Roller coaster in Texas, U.S.

Superman: Krypton Coaster is a steel roller coaster located at Six Flags Fiesta Texas amusement park in San Antonio. Manufactured by Bolliger & Mabillard, the Floorless Coaster model opened to the public in 2000 as one of the first of its kind in the world. The well-received ride held the title for the world's tallest vertical loop (145 feet) from its opening until 2013. Superman: Krypton Coaster stands 168 ft tall and reaches a maximum speed of 70 mph.

==History==
In 1999, Six Flags Great Adventure spent $42 million on new attractions including a prototype Floorless Coaster by Bolliger & Mabillard, Medusa. The immediate popularity of the ride, led to Six Flags Fiesta Texas to announce plans to install a Floorless Coaster in 2000; Superman: Krypton Coaster was announced on November 1, 1999. The announcement of the $20 million roller coaster was a part of a wider multimillion-dollar expansion of Six Flags Fiesta Texas.
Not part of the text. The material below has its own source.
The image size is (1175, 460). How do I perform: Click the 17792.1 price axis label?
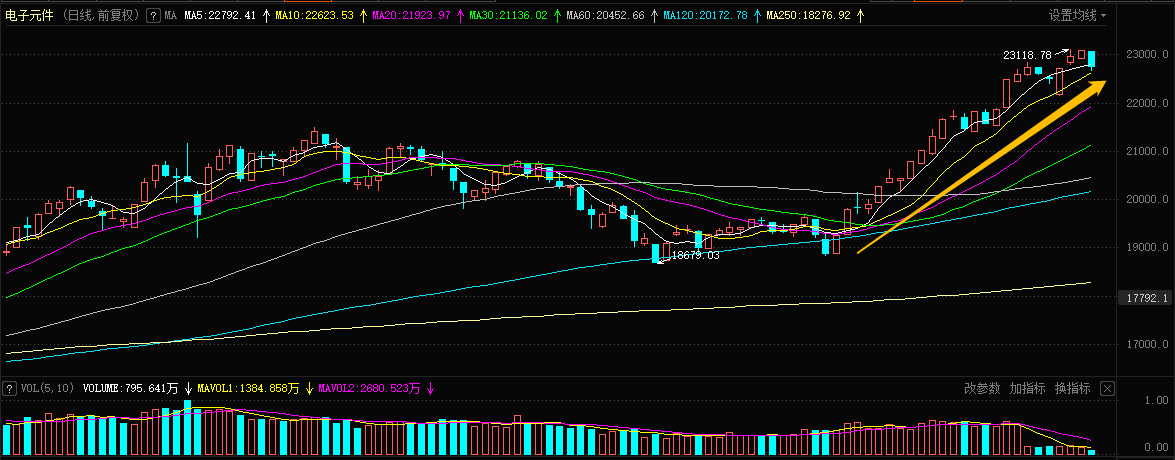1146,298
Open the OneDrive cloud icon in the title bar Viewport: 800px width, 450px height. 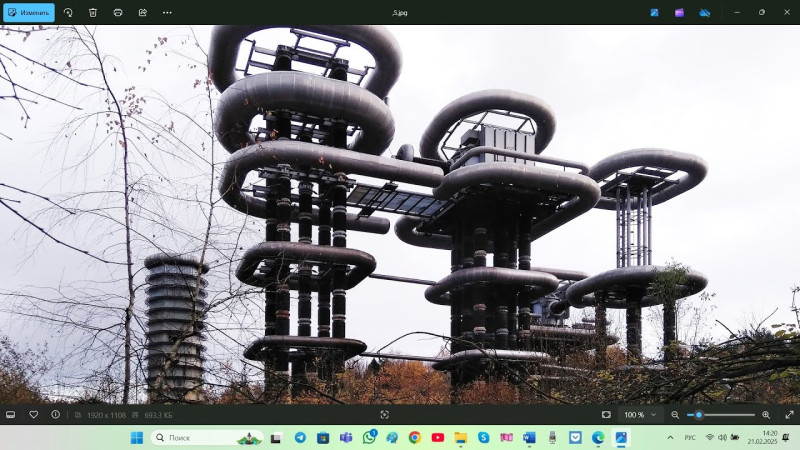pyautogui.click(x=705, y=12)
At the time of the ride's announcement, construction had already begun on unused land bordered by quarry walls and an irrigation pond. The initial plans for the ride specified it would have seven inversions including a 114 ft vertical loop and a 96 ft dive loop. Following the ride's announcement, the design was altered to remove the dive loop and increase the size of the vertical loop to 145 ft. This saw Superman: Krypton Coaster obtain the record for the world's tallest vertical loop when it officially opened to the public on March 11, 2000. It held the title for 13 years until the addition of Full Throttle at Six Flags Magic Mountain in 2013.

On March 6, 2010, Six Flags Fiesta Texas offered exclusive ride time on Superman: Krypton Coaster to help celebrate the ride's 10th anniversary. On June 22, 2013, Superman: Krypton Coaster lost the title of having the world's tallest vertical loop when Six Flags Magic Mountain in Valencia, California opened Full Throttle, which features a 160 ft vertical loop, 15 ft taller than the loop on Superman: Krypton Coaster.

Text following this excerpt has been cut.